> Exercise aim: Repeat word for word the portion of the MX3 beamline abstract below that begins at "Poster Presentation The" and ends after "and capabilities. (#405)".

> Extract to read:
Poster Presentation The 45th Lorne Conference on Protein Structure and Function 2020

The MX3 beamline at the Australian Synchrotron. Conceptual design and capabilities. (#405)

Tom T Caradoc-Davies 1
  1. Australian Synchrotron, Melbourne, VIC, Australia

Construction of a third MX beamline at the Australian Synchrotron has been approved with the project starting in July 2019. The science drivers for the new MX3 beamline are: small weakly diffracting crystals, serial crystallography and new sample delivery methods.  The MX user community is advancing the field and working on larger proteins and complexes that are producing smaller, more weakly diffracting crystals. The increase in membrane protein crystallography, especially GPCRs, is driving the need for a smaller beam than MX2 with a higher flux. The beamline will complement the two existing MX beamlines (and the new ADS beamline) and will provide a smaller beam size with higher flux than is available on the current MX2 microfocus beamline. Serial crystallography (fixed-target and injectors) will be a new key capability. MX3 will be placed on sector 04, with a 3m u17.5mm hybrid undulator as a source. High flux will be produced through the use of a water-cooled horizontal double multilayer monochromator (DMM) with three stripes, 0.25%, 0.5% and 1% bandpass. Modelling of the optics predicts a full beam at the sample of 8.5 x 2 microns (HxV, FWHM) with a flux of 1.1e14 (ph/s/0.1%bw). Closing the secondary source aperture to 35 microns will produce a 2x2 micron beam with a flux of 2e13 (ph/s/0.1%bw). The beam can be defocused via moving the sample position downstream in the endstation to at least 20x10 microns. The endstation will contain a large area detector (such as an Eiger-16M), a high precision goniometer (MD3-UP) with 50nm sphere of confusion and a fast sample loading robot (capable of loading pins and trays onto the goniometer). The goniometer will provide pin-compatible serial crystallography and a separate fixed-target scanning system will provide chip-based scanning. The goniometer will be capable of in-tray screening and collection. Injector systems will also be available. Systems for in-tray screening will be provided to crystallisation facilities to assist users in improving crystals. The beamline will provide a high degree of automation including automated raster-and-collect for micro crystals, automated scanning of chips and plates and automated data reduction and merging.

Stored data
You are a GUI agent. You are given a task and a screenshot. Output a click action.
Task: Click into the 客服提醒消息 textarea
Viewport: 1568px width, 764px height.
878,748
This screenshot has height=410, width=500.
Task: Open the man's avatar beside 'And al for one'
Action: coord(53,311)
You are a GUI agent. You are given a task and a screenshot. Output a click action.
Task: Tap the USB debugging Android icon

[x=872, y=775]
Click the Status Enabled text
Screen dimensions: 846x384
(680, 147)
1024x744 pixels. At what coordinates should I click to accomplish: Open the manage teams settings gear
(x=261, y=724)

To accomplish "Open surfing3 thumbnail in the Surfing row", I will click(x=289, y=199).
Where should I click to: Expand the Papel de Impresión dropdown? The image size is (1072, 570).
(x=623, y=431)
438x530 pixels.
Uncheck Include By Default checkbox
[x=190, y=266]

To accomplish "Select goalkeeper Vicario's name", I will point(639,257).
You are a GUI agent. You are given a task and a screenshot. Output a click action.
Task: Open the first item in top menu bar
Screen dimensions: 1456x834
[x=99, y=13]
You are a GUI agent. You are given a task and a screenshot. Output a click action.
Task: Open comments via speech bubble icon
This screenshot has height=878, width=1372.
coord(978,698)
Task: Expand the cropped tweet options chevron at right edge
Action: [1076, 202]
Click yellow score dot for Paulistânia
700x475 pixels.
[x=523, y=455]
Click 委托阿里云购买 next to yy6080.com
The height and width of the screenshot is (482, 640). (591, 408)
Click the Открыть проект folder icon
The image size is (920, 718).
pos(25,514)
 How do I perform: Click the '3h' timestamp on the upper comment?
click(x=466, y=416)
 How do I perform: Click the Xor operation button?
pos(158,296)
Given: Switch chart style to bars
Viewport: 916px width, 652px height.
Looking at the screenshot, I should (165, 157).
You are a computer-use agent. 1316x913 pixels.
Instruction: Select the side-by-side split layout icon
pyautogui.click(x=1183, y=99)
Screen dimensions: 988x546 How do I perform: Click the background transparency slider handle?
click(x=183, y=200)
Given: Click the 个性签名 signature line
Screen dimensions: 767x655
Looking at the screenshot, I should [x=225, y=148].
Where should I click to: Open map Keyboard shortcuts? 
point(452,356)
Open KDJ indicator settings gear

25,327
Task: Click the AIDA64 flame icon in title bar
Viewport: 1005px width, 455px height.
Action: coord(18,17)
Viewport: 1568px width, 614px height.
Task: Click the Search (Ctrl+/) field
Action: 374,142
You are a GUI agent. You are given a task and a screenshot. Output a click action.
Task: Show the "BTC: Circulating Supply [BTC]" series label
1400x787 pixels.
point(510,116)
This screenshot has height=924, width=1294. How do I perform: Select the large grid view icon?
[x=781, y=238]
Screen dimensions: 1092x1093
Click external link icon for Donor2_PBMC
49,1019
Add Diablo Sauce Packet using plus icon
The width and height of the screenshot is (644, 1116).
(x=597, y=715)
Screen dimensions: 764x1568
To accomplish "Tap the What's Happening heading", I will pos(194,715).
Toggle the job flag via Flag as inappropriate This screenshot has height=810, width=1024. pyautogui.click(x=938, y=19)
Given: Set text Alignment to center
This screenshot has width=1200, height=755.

> Your solution:
Poster Presentation The 45th Lorne Conference on Protein Structure and Function 2020

The MX3 beamline at the Australian Synchrotron. Conceptual design and capabilities. (#405)